Fragmento del documento:
━━━

Los vecinos de Puente Seco exigen que se asfalte la vía urbana de acceso a sus casas en Miranda
En agosto gastaron 800 euros en un camión de grava para poder tapar los numerosos socavones
Cristina Ortiz
Lunes, 24 de noviembre 2025, 23:36
800 euros. Ése es el importe que en agosto desembolsaron los vecinos de Puente Seco, cerca de Cascajos de Bayas, por el camión de grava ... que pidieron para poder rellenar los socavones de la calle que da acceso a sus viviendas. Ocho casas que llevan más de 6 años reclamando al Ayuntamiento que asfalte y acondicione una vía intransitable en época de mal tiempo y que se ha convertido en una trampa para los más mayores de la zona, con dificultades de movilidad.

━━━

Preguntas por responder:
- A) Reproduce la noticia sobre los vecinos de Puente Seco desde el fragmento que contiene "Los vecinos de Puente Seco exigen" hasta después de "dificultades de movilidad.", y cambia "socavones" por "baches".
- B) Retoma la noticia sobre los vecinos de Puente Seco y continúala a partir de su última frase.
Estos datos no guardan relación con la noticia sobre los vecinos de Puente Seco.

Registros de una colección
━━━

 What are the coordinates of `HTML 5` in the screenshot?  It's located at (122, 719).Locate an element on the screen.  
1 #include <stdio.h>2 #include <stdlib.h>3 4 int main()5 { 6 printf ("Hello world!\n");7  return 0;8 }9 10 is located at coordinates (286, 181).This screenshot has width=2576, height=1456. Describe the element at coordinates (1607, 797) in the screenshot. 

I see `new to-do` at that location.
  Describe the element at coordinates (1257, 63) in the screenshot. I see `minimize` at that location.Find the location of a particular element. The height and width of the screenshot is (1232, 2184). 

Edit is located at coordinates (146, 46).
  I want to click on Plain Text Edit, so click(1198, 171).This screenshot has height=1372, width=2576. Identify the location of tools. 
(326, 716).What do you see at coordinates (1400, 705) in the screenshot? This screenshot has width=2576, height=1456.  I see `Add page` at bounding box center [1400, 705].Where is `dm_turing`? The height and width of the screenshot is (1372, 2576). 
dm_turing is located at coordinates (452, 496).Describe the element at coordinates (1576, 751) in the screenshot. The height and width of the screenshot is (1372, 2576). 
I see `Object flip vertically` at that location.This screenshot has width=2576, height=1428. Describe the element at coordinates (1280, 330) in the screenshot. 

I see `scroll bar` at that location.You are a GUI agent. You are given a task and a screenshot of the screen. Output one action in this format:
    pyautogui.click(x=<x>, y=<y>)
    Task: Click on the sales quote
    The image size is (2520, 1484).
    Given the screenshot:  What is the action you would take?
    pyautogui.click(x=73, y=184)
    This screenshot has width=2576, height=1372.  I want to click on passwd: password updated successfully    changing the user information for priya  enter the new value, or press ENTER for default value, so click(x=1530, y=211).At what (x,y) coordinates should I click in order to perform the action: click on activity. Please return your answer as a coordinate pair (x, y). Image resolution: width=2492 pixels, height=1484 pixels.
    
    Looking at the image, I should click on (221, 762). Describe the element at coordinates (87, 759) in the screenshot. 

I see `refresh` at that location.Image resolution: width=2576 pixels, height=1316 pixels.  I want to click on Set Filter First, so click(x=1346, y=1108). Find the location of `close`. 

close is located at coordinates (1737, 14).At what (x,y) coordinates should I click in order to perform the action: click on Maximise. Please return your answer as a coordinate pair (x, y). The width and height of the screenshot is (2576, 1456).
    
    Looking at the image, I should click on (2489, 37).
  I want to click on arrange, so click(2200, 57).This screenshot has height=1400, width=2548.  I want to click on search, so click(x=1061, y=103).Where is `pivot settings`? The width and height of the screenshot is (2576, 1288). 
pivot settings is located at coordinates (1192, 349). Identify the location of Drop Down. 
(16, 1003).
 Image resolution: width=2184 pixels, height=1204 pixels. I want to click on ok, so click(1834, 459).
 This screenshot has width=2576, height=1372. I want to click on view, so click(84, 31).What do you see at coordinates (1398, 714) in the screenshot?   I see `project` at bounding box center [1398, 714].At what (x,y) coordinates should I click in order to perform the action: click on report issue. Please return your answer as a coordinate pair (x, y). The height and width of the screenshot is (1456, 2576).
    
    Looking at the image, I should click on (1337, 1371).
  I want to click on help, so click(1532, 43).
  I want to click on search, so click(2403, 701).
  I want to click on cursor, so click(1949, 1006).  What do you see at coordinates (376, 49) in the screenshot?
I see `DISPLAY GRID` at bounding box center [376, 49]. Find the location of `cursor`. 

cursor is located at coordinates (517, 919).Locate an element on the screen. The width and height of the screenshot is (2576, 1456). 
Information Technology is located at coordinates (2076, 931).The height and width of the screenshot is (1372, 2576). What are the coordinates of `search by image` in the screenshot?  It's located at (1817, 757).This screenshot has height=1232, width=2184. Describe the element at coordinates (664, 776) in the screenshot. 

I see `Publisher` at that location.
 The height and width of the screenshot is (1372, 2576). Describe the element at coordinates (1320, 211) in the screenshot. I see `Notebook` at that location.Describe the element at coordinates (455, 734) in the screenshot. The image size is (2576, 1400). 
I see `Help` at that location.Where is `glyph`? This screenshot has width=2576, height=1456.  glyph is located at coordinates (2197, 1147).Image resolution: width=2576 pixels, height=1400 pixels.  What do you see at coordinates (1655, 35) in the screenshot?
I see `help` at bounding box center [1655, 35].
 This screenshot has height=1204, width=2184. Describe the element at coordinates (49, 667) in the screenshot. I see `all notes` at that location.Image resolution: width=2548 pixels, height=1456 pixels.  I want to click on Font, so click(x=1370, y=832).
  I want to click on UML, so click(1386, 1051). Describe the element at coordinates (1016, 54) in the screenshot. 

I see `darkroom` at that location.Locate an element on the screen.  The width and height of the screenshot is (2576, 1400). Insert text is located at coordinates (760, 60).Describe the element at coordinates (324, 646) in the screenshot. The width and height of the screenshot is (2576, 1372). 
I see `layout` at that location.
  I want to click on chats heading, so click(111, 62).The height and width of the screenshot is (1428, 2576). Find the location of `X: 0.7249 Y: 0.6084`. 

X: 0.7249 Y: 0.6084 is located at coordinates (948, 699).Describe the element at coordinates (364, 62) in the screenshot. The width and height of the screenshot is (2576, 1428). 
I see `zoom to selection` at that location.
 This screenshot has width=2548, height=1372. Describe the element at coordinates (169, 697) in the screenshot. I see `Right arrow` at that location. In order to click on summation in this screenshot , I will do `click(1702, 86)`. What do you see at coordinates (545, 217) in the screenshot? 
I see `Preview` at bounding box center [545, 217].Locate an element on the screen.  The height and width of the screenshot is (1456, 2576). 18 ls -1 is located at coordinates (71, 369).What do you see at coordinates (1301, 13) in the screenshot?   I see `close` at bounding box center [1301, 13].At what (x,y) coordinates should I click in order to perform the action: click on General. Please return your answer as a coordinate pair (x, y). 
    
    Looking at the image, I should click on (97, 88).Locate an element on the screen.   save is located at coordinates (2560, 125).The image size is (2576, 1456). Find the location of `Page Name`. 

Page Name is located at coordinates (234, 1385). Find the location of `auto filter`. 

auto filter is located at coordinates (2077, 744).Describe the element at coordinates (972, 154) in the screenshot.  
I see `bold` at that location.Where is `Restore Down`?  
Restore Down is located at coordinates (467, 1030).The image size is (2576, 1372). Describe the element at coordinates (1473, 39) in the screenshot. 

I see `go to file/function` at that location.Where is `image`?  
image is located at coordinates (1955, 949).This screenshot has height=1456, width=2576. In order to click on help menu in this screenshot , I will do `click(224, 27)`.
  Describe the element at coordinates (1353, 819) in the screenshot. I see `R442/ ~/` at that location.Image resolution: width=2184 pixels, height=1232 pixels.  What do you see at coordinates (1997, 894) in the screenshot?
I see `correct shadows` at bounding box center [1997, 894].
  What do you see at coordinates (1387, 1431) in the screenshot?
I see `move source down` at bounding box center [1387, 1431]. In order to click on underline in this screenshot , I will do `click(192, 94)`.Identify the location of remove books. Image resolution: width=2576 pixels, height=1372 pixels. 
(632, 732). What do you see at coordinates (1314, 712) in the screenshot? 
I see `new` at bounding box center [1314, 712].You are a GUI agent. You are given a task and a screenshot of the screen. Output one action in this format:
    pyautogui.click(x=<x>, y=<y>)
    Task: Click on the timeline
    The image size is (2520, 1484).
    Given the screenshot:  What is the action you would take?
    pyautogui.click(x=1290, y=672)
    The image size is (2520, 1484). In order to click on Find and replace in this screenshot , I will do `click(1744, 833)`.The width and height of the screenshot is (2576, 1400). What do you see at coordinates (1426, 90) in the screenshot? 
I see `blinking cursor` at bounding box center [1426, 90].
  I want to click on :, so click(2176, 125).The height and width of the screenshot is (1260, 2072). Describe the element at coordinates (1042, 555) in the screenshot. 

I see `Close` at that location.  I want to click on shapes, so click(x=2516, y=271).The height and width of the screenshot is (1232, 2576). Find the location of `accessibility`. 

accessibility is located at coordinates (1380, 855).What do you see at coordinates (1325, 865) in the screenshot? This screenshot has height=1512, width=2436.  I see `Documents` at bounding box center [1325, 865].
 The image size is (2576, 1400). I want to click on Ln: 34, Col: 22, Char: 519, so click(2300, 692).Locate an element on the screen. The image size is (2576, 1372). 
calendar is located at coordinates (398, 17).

━━━

Tus respuestas:
- A)
Los vecinos de Puente Seco exigen que se asfalte la vía urbana de acceso a sus casas en Miranda
En agosto gastaron 800 euros en un camión de grava para poder tapar los numerosos baches
Cristina Ortiz
Lunes, 24 de noviembre 2025, 23:36
800 euros. Ése es el importe que en agosto desembolsaron los vecinos de Puente Seco, cerca de Cascajos de Bayas, por el camión de grava ... que pidieron para poder rellenar los baches de la calle que da acceso a sus viviendas. Ocho casas que llevan más de 6 años reclamando al Ayuntamiento que asfalte y acondicione una vía intransitable en época de mal tiempo y que se ha convertido en una trampa para los más mayores de la zona, con dificultades de movilidad.

- B)
«Nos sentimos marginados, ignorados y, lo que es peor, no nos sentimos escuchados», denuncia uno de los residentes en la zona, Daniel Camayo; que recibo tras recibo ve que son igual que todos los mirandeses para pagar impuestos y tasas, pero no para que la calle tenga unas condiciones mínimas de seguridad para los 17 vecinos que tienen su residencia en esa calle y entre los que hay 8 niños y 6 personas mayores, de las que alguna ya ha sufrido una caída por las dificultades para caminar con un bastón o un andador.
«En 35 años aquí no se ha invertido nada», denunciaba uno de los residentes, convencido de que asfaltar es una cuestión de voluntad política, ya que se trata de un recorrido de apenas 100 metros. Y es que ni siquiera han pedido que se renueven las redes de canalización, que también son muy antiguas. Se conforman con que se arregle el firme, pero ni eso consiguen.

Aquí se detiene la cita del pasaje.